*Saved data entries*
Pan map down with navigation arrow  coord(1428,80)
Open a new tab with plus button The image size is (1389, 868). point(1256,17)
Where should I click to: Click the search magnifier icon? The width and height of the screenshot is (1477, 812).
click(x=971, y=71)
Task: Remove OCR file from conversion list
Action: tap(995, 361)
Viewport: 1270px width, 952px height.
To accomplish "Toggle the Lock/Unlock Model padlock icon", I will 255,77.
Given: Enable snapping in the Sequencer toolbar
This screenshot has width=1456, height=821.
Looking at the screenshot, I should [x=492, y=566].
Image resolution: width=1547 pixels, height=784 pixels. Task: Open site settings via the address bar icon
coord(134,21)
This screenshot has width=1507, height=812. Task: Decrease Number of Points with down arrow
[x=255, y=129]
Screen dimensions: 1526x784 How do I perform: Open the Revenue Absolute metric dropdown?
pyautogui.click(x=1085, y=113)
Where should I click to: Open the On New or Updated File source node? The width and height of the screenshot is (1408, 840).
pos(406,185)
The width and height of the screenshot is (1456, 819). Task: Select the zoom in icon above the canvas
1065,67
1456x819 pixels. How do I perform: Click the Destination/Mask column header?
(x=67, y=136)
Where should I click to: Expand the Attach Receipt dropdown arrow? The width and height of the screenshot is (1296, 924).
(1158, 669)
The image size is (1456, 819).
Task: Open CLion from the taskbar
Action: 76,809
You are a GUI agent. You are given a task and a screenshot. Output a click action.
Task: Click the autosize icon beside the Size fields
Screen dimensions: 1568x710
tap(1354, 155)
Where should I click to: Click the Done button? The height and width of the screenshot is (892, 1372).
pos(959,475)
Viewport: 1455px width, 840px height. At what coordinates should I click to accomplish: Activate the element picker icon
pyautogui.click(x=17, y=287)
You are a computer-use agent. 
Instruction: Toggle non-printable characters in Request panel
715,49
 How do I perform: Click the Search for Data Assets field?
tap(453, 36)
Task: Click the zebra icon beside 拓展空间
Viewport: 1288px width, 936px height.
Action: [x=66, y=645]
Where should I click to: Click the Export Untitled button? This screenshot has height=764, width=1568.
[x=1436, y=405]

*Exercise directions*
Your task is to reproduce the entries exactly, starting at the first line and ending with the line containing "Open a new tab".

*Finished task*
Pan map down with navigation arrow  coord(1428,80)
Open a new tab with plus button The image size is (1389, 868). point(1256,17)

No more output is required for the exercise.